Images of art by William Blake also used without permission.
Langridge, Irene, 1904, William Blake, A Study of His Life and Art Work

Saturday, June 25, 2016

Introduction

“When I was a child, I spoke like a child, I thought like a child, I reasoned like a child.  When I became a man, I gave up childish ways.”   I Corinthians 13:11

Introduction

It seems that I grew up in church.  In my childhood, three generations of my family attended church together every week.  I attended Sunday School in the morning, and youth fellowship and choir practice Sunday evening, and sang for services at least once a month.  Sometimes I sang with the adult choir, which met on Wednesday nights.  My grandparents were missionaries and my great-grandparents were missionaries; my uncles and cousins were ministers.  I worked on a Boy Scout religious award for a year, including service hours at the church every week.  I was an altar boy.  I read the bible cover-to-cover by age fourteen.
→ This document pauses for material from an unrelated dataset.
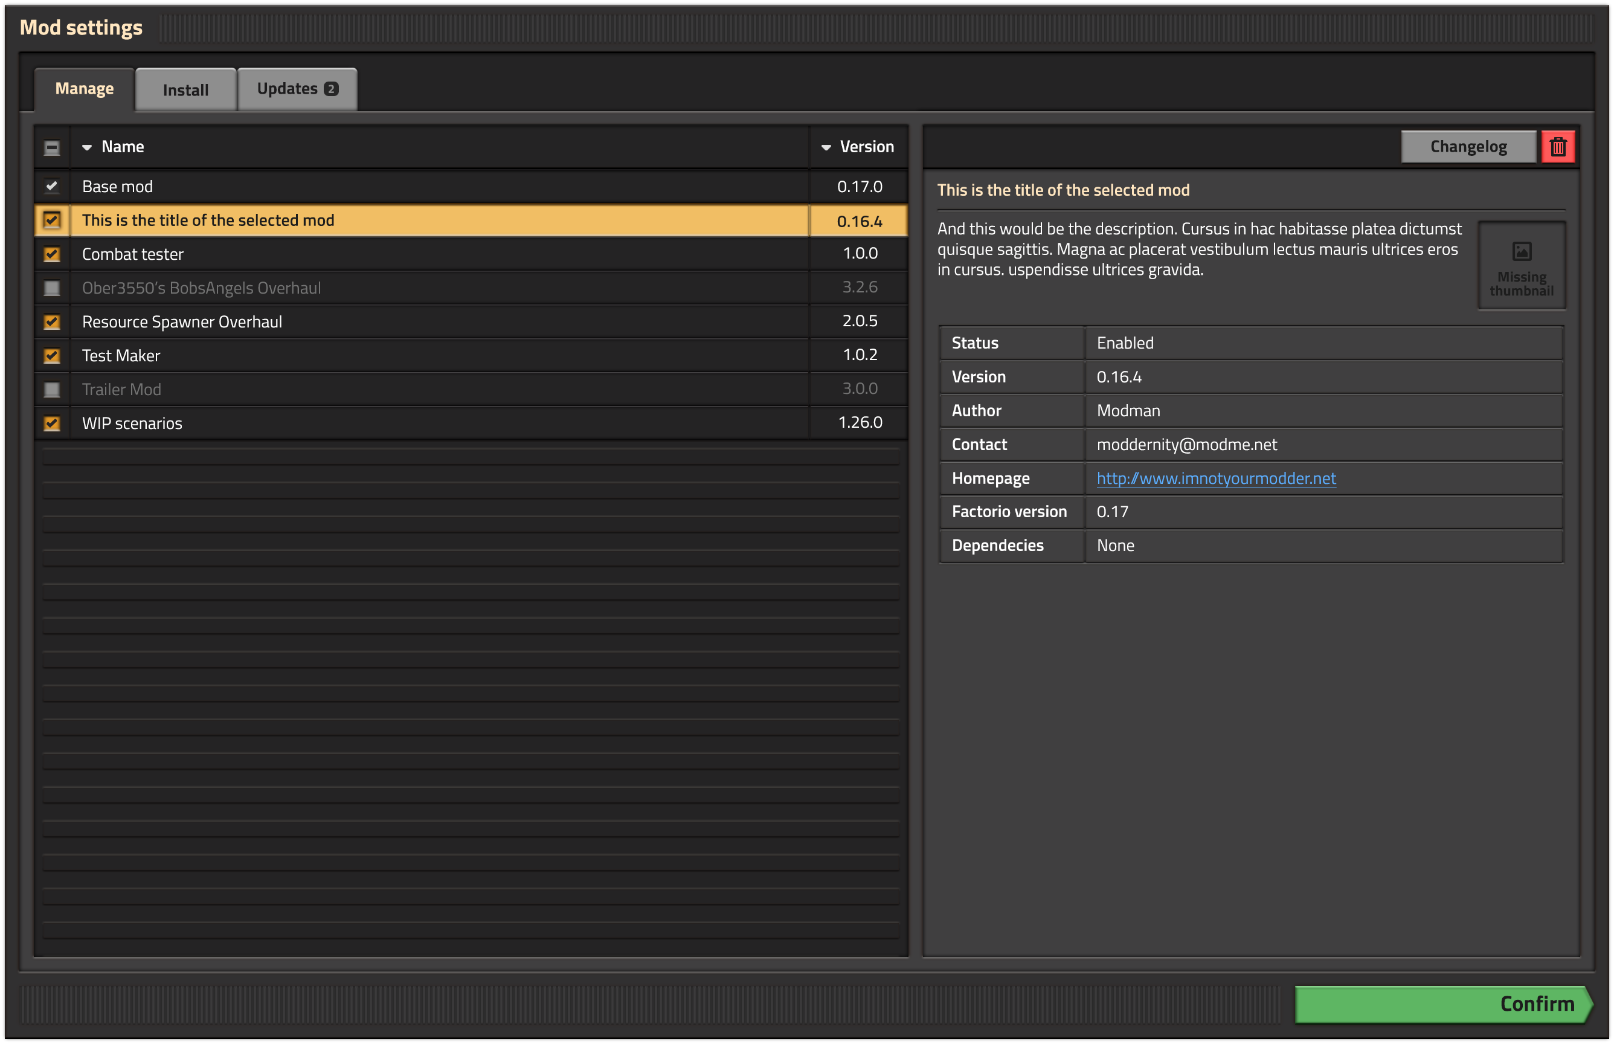Select the Manage tab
I performed in church music productions and knew every nook and cranny of our old, cathedral-like church.

Here is a photo I called "Empty Church", taken decades later.  This was my usual view, from the altar boy's chair.  


But questions nagged at me for my entire life.  Sometime in my late 40s, I stopped going to church.  At age 60, when I described myself as an atheist to a friend, he asked me to write down my reasons.  This blog is the result.  I will consider various aspects of religion and Christianity, such as the soul, prayer, the Bible, God as Creator, Sustainer, and Judge, heaven and hell, and Satan.   I have a few thoughts about the politicization of Christianity.  Through all of this, I will be considering how religious beliefs align with other things we know about the world from science, experience, and observation.  I will ask some peculiar questions, such as whether a virus has a soul, and whether the people on the Titanic forgot to pray.  I’ll consider the problem posed by Steve Martin: “Atheists Don’t Have No Songs”.  I’ll be asking whether religion is good according to my standards of right and wrong.  And most of all, I will ask whether religious belief makes any sense.
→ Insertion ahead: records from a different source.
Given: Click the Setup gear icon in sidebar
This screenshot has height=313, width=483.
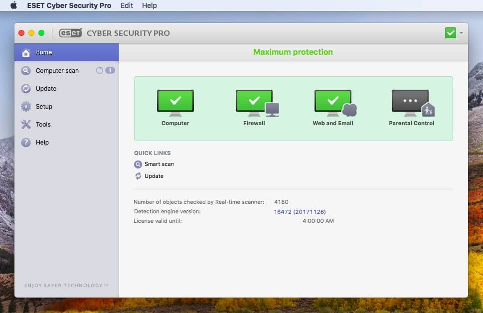Looking at the screenshot, I should [x=26, y=106].
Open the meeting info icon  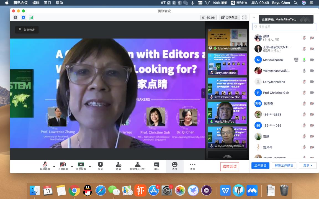click(16, 17)
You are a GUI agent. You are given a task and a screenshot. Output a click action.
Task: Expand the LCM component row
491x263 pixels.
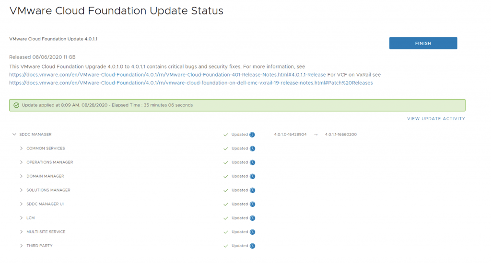(x=22, y=218)
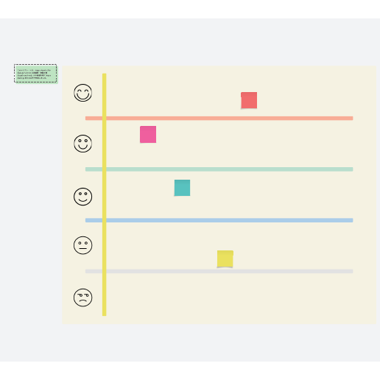Click the slightly smiling face icon

[x=82, y=197]
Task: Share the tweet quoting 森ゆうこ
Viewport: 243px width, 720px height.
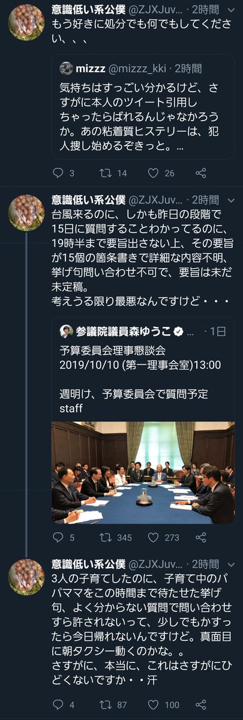Action: [202, 538]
I know that religious people are often the happiest people I know.  They often have the clearest sense of family and enjoy the fellowship and affirmation of belonging to a church.  They are able to disregard worries, because they believe that no matter what happens, it will be as God decided.  They have faith that God exists, and that God is good.  So if you choose to read these posts, understand that I will be challenging that belief and that comfortable happiness.

To live in happiness under a falsehood seems wrong to me.   My worldview is now less settled, with the realization that the future of mankind does not depend on an invisible power, but depends on us. 

I have no interest in debate.  I am simply sharing my thoughts, as my friend asked.  I will not read nor respond to comments.